Provided records
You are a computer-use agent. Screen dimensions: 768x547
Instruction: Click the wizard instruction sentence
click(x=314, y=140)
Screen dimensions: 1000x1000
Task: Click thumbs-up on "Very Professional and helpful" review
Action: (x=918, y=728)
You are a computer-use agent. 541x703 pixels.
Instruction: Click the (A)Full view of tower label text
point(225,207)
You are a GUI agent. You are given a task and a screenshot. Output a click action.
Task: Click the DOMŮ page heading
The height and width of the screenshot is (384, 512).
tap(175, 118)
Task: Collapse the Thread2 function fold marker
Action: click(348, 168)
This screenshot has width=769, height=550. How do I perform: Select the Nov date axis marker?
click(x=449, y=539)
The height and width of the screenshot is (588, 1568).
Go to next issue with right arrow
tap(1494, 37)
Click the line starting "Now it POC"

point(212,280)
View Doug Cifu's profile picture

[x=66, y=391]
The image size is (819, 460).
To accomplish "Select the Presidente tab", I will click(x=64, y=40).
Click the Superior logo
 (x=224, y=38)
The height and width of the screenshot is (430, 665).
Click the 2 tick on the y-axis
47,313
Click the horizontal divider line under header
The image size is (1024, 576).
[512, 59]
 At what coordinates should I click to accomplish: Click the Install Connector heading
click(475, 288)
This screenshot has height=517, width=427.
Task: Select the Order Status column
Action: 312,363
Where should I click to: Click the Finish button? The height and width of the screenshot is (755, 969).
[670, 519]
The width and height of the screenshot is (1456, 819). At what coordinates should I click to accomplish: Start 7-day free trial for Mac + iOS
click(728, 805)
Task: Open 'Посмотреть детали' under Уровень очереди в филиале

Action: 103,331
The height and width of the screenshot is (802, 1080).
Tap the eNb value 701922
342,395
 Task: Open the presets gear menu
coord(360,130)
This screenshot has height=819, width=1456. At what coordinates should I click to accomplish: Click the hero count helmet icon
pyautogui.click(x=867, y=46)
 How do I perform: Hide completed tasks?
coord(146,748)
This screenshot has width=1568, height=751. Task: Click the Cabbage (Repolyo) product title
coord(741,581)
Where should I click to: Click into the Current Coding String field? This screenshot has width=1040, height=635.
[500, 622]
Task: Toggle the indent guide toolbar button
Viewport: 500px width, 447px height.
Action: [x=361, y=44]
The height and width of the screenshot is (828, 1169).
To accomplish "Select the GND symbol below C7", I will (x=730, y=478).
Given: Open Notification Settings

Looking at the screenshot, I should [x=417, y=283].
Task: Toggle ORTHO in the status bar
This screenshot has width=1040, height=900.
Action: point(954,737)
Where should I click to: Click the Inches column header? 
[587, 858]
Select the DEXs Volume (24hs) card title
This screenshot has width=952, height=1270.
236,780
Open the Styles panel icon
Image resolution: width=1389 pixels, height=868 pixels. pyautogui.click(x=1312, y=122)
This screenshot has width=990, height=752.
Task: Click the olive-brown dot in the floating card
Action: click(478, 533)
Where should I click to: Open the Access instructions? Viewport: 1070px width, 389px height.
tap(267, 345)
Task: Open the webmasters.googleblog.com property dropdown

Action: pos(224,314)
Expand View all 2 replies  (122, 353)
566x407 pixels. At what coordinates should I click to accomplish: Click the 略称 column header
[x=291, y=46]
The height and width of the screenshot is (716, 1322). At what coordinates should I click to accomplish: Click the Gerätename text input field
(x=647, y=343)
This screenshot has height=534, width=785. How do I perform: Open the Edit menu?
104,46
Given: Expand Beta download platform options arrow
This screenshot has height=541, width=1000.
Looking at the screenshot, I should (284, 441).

Task objective
Set down the whole listing exactly.

Completed task
You are a computer-use agent. Screen dimensions: 768x547
Instruction: Click the wizard instruction sentence
click(x=314, y=140)
Screen dimensions: 1000x1000
Task: Click thumbs-up on "Very Professional and helpful" review
Action: (x=918, y=728)
You are a computer-use agent. 541x703 pixels.
Instruction: Click the (A)Full view of tower label text
point(225,207)
You are a GUI agent. You are given a task and a screenshot. Output a click action.
Task: Click the DOMŮ page heading
The height and width of the screenshot is (384, 512).
tap(175, 118)
Task: Collapse the Thread2 function fold marker
Action: click(348, 168)
This screenshot has width=769, height=550. How do I perform: Select the Nov date axis marker?
click(x=449, y=539)
The height and width of the screenshot is (588, 1568).
Go to next issue with right arrow
tap(1494, 37)
Click the line starting "Now it POC"

point(212,280)
View Doug Cifu's profile picture

[x=66, y=391]
The image size is (819, 460).
To accomplish "Select the Presidente tab", I will click(x=64, y=40).
Click the Superior logo
 (x=224, y=38)
The height and width of the screenshot is (430, 665).
Click the 2 tick on the y-axis
47,313
Click the horizontal divider line under header
The image size is (1024, 576).
[512, 59]
 At what coordinates should I click to accomplish: Click the Install Connector heading
click(475, 288)
This screenshot has height=517, width=427.
Task: Select the Order Status column
Action: 312,363
Where should I click to: Click the Finish button? The height and width of the screenshot is (755, 969).
[670, 519]
The width and height of the screenshot is (1456, 819). At what coordinates should I click to accomplish: Start 7-day free trial for Mac + iOS
click(728, 805)
Task: Open 'Посмотреть детали' under Уровень очереди в филиале

Action: 103,331
The height and width of the screenshot is (802, 1080).
Tap the eNb value 701922
342,395
 Task: Open the presets gear menu
coord(360,130)
This screenshot has height=819, width=1456. At what coordinates should I click to accomplish: Click the hero count helmet icon
pyautogui.click(x=867, y=46)
 How do I perform: Hide completed tasks?
coord(146,748)
This screenshot has width=1568, height=751. Task: Click the Cabbage (Repolyo) product title
coord(741,581)
Where should I click to: Click into the Current Coding String field? This screenshot has width=1040, height=635.
[500, 622]
Task: Toggle the indent guide toolbar button
Viewport: 500px width, 447px height.
Action: [x=361, y=44]
The height and width of the screenshot is (828, 1169).
To accomplish "Select the GND symbol below C7", I will (x=730, y=478).
Given: Open Notification Settings

Looking at the screenshot, I should [x=417, y=283].
Task: Toggle ORTHO in the status bar
This screenshot has width=1040, height=900.
Action: point(954,737)
Where should I click to: Click the Inches column header? 
[587, 858]
Select the DEXs Volume (24hs) card title
This screenshot has width=952, height=1270.
236,780
Open the Styles panel icon
Image resolution: width=1389 pixels, height=868 pixels. pyautogui.click(x=1312, y=122)
This screenshot has width=990, height=752.
Task: Click the olive-brown dot in the floating card
Action: click(478, 533)
Where should I click to: Open the Access instructions? Viewport: 1070px width, 389px height.
tap(267, 345)
Task: Open the webmasters.googleblog.com property dropdown

Action: pos(224,314)
Expand View all 2 replies  (122, 353)
566x407 pixels. At what coordinates should I click to accomplish: Click the 略称 column header
[x=291, y=46]
The height and width of the screenshot is (716, 1322). At what coordinates should I click to accomplish: Click the Gerätename text input field
(x=647, y=343)
This screenshot has height=534, width=785. How do I perform: Open the Edit menu?
104,46
Given: Expand Beta download platform options arrow
This screenshot has height=541, width=1000.
Looking at the screenshot, I should (284, 441).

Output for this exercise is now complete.